_Task 1_.
Answer these questions about the text on Lameroo Beach:
(a) Who officially opened the Lameroo Baths, and on what date?
(b) How much did the baths cost to construct?
(c) How many tree houses did council inspectors burn in February 1974?

_Page text_.
○ ○ ○ ○

Lameroo Baths were the second ocean baths built in Darwin. The first, built near Fort Hill in 1880, were damaged in a cyclone. The growing popularity of swimming at Lameroo Beach made it an obvious choice for the construction of new baths in central Darwin. It was described at times as a "miniature Manly". According to the Northern Standard; "...that the Town Council were wise in their decision to build the baths on Lameroo Beach is becoming more evident every day particularly on Sundays when the population of Darwin are to be found on the beach."

The Lameroo Baths were officially opened on 14 May 1922 by Mayor, J. F. Burton. The opening was held on a Saturday afternoon in the "presence of a good number of spectators". The baths cost £2,000 to construct. This was considered an enormously costly venture for the time. It was the only swimming pool in Darwin during the early to mid 1900s, as there were no private swimming pools in Darwin until 1955.

Regular swimming carnivals were held at Lameroo Baths, many of which were organised by the Darwin Amateur Swimming Club. A long-time Darwin resident recalled that the Lameroo Baths were surrounded by "a cement wall, topped by palings and with the bathing sheds at the end"

There were numerous shark and crocodile sightings at the beach, but that didn't curb its popularity as a swimming spot.

There were a number of drownings at Lameroo Beach, including Nicholas Callas in 1928, and Joseph Byrne from the North Australian Workers Union in 1950.

By the 1950s, the baths were badly neglected. The Darwin City Council had instead planned for the construction of new swimming pool. They were eventually completely destroyed during Cyclone Tracy in 1974.

==Lameroo Hippies==

Lameroo Beach became a popular location for hippies. In 1966 the East Point Trustees removed illegal campers from East Point Reserve. A number of these campers moved to Lameroo Beach.

Between 1969 and 1974 the number of people camping on Lameroo Beach grew to as high as 400 people. The campers were depicted in the media as a nuisance:

The presence of the hippies has been a constant irritation to Darwin residents. Many hippies have been convicted of shoplifting, vacancy, possession of marihuana and pep pills and indecent exposure – nude swimming.

By 1974, Darwin City Council were prosecuting campers that chose to stay on the Beach as trespassers. In February 1974 about 20 campers were forced from the beach by police and 13 tree houses were burned by council inspectors. Many of the campers dispersed to sites further along the foreshore, with some later returning to Lameroo Beach. It was one of the early television stories broadcast from Darwin.

The camp was destroyed during Cyclone Tracy in 1974. Campers returned to Lameroo Beach after the cyclone. As part of the reconstruction plans, Darwin City Council passed legislation making it illegal to camp on the Darwin foreshores, including Lameroo Beach citing the possibility of storm surge.

○ ○ ○ ○

_Provided material_.
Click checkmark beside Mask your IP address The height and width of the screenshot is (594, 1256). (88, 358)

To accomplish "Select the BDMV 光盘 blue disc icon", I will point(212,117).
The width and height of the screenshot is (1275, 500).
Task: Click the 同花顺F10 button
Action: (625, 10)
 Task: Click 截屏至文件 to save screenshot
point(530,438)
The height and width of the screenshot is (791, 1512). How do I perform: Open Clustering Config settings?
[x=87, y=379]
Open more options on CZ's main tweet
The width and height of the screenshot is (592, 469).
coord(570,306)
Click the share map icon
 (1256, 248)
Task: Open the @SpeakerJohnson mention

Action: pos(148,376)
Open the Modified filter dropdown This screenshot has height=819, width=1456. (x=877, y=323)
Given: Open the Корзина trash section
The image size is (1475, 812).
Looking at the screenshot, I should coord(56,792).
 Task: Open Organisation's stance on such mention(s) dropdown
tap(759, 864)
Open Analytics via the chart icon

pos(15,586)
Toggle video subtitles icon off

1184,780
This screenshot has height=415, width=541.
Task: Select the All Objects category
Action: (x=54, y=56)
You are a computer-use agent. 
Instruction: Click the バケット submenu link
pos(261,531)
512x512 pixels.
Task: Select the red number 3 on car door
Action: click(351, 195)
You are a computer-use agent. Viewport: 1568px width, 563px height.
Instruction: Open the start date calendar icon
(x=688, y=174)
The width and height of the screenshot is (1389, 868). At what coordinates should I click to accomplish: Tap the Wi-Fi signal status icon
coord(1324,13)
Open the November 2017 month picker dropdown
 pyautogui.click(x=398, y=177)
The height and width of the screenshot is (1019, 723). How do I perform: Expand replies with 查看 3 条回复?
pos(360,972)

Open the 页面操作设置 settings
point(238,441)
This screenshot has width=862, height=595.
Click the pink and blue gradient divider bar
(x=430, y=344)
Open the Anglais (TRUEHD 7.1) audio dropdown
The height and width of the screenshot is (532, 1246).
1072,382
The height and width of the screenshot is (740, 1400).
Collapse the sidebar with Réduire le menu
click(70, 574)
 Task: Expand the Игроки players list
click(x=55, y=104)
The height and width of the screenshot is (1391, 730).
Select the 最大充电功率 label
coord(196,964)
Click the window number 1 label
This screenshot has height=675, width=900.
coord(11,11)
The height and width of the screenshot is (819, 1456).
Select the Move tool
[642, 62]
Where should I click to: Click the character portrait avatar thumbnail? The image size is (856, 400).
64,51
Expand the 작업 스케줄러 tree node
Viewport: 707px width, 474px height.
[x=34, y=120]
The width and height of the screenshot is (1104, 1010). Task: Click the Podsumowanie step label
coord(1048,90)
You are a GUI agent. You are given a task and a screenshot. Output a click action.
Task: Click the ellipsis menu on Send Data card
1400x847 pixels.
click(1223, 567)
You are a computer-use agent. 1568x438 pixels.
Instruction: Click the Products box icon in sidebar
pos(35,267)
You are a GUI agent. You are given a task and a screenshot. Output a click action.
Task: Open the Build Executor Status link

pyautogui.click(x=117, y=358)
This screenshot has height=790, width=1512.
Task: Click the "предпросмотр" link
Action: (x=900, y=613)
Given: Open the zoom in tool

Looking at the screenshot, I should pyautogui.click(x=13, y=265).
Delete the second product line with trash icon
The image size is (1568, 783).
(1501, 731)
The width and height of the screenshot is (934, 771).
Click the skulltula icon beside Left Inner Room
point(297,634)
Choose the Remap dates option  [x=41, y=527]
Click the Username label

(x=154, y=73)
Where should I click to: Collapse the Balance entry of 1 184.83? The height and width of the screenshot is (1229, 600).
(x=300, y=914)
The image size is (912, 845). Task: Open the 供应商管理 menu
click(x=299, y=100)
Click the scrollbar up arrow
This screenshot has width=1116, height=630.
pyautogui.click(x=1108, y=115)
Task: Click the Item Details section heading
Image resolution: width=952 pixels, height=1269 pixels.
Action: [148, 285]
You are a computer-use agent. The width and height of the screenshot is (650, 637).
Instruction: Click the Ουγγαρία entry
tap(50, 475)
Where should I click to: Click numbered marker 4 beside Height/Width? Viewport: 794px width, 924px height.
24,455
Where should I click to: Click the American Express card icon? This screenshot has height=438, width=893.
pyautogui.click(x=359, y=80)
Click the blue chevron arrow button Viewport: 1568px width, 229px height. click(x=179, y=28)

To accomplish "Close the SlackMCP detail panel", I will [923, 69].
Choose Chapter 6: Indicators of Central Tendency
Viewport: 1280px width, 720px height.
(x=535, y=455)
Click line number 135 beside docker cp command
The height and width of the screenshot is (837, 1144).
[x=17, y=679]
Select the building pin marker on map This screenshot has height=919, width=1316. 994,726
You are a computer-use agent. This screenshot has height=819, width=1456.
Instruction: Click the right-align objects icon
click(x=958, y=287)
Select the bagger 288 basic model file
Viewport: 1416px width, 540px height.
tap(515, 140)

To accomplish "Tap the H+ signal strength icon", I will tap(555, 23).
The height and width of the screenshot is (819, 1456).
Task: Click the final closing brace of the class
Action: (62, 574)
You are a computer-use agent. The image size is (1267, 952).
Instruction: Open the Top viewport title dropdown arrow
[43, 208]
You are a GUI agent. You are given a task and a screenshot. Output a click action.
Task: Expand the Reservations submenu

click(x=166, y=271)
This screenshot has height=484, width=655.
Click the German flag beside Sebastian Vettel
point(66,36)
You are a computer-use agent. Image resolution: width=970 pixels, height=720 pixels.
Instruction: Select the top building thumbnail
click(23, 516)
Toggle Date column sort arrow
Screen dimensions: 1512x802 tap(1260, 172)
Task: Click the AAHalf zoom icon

○ ○ ○ ○

_Task 2_.
Copy out exactly the part of the records that opens with the line containing "You are a computer-use agent. This" and runs through the end of the records.

_Full solution 1_.
(a) Mayor J. F. Burton, on 14 May 1922
(b) £2,000
(c) 13

_Full solution 2_.
You are a computer-use agent. This screenshot has height=819, width=1456.
Instruction: Click the right-align objects icon
click(x=958, y=287)
Select the bagger 288 basic model file
Viewport: 1416px width, 540px height.
tap(515, 140)

To accomplish "Tap the H+ signal strength icon", I will tap(555, 23).
The height and width of the screenshot is (819, 1456).
Task: Click the final closing brace of the class
Action: (62, 574)
You are a computer-use agent. The image size is (1267, 952).
Instruction: Open the Top viewport title dropdown arrow
[43, 208]
You are a GUI agent. You are given a task and a screenshot. Output a click action.
Task: Expand the Reservations submenu

click(x=166, y=271)
This screenshot has height=484, width=655.
Click the German flag beside Sebastian Vettel
point(66,36)
You are a computer-use agent. Image resolution: width=970 pixels, height=720 pixels.
Instruction: Select the top building thumbnail
click(23, 516)
Toggle Date column sort arrow
Screen dimensions: 1512x802 tap(1260, 172)
Task: Click the AAHalf zoom icon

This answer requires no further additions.